Und Welt-Online kommentiert die US-Gesetzentwürfe unter der Überschrift Stoppt das „Guantanamo-Gesetz“ für das Internet! wie folgt:
Im Kampf gegen Raubkopierer planen die USA schwerste Eingriffe in das Internet. Bei allem Verständnis für den Schutz geistigen Eigentums – das geht zu weit. […] Das Internet hat den Geist der Freiheit um die Welt wehen lassen, wie sich das zuvor kaum jemand hat vorstellen können. […] Dahinter gibt es keinen Schritt zurück. Eine Verrechtlichung des Internets muss möglich sein, ohne bewährte Grundsätze von Meinungs- und Informationsfreiheit zu verletzen. Das technische System des Internet muss geschützt werden vor beliebigen Eingriffen, und seien sie im Einzelfall auch noch so verständlich. Es ist auch nicht hinzunehmen, das Eingriffe von den USA aus in das Adresssystem des Internet für andere Staaten automatisch ebenso gelten. Es gibt ein übergeordnetes, internationales Interesse an rechstaatlichen Verfahrensweisen. Der US-„Piracy Act“ in dieser Form muss gestoppt werden.
Gerade bei diesem Thema zeigt sich, wie weit eine nationale Gesetzgebung und die moderne Gesellschaft in der Praxis voneinander getrennt sind. Selbstverständlich muss es Rechte-Inhabern möglich sein, gegen Piraterie ihrer Produkte vorgehen zu können. Die Probleme der Musikindustrie in den letzten Jahren zeigen deutlich, wie massiv die Auswirkungen von Raubkopien etc. sein können. Doch ist das Grund genug, sich dem Druck der US-Filmindustrie zu beugen und damit Freiheitsrechte einzuschränken?

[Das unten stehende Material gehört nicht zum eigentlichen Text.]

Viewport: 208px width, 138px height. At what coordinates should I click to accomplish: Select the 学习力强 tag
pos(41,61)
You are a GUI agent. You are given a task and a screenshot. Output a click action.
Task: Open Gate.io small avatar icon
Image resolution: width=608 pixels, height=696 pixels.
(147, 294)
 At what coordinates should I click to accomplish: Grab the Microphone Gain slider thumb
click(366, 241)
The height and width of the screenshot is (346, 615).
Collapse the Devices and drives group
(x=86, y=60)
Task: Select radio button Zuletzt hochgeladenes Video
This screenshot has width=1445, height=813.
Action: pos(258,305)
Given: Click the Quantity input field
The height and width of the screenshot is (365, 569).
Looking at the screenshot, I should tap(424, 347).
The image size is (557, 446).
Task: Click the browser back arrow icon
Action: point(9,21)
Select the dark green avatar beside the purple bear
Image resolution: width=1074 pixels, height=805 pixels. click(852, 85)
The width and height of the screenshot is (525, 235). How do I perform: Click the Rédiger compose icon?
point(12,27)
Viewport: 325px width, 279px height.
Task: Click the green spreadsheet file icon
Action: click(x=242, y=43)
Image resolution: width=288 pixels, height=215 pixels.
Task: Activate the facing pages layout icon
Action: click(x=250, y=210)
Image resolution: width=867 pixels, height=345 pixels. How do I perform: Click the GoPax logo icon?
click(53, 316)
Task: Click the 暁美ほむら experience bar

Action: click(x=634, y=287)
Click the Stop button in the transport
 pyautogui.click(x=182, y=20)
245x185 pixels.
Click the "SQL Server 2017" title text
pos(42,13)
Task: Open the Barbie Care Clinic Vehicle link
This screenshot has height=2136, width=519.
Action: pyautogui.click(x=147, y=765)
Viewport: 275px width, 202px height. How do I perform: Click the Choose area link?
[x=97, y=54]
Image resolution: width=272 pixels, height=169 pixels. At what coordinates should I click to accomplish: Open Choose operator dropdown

Auch via Post lassen sich Raubkopien versenden – führt das aber dazu, dass die Post pauschal auf einfachem Verdacht hin die Zustellung der Postsendungen einstellen resp. an jemand anderen weiterleiten kann? Wie wäre die Reaktion der Bevölkerung, wenn ohne richterliche Anordnung einfach die eigene Telefonleitung abgeschaltet werden könnte? Diese US-Gesetzesentwürfe gehen eindeutig zu weit! Daher ist dieser Blackout-Day sehr zu begrüssen und findet hoffentlich auch über das Web hinaus Gehör.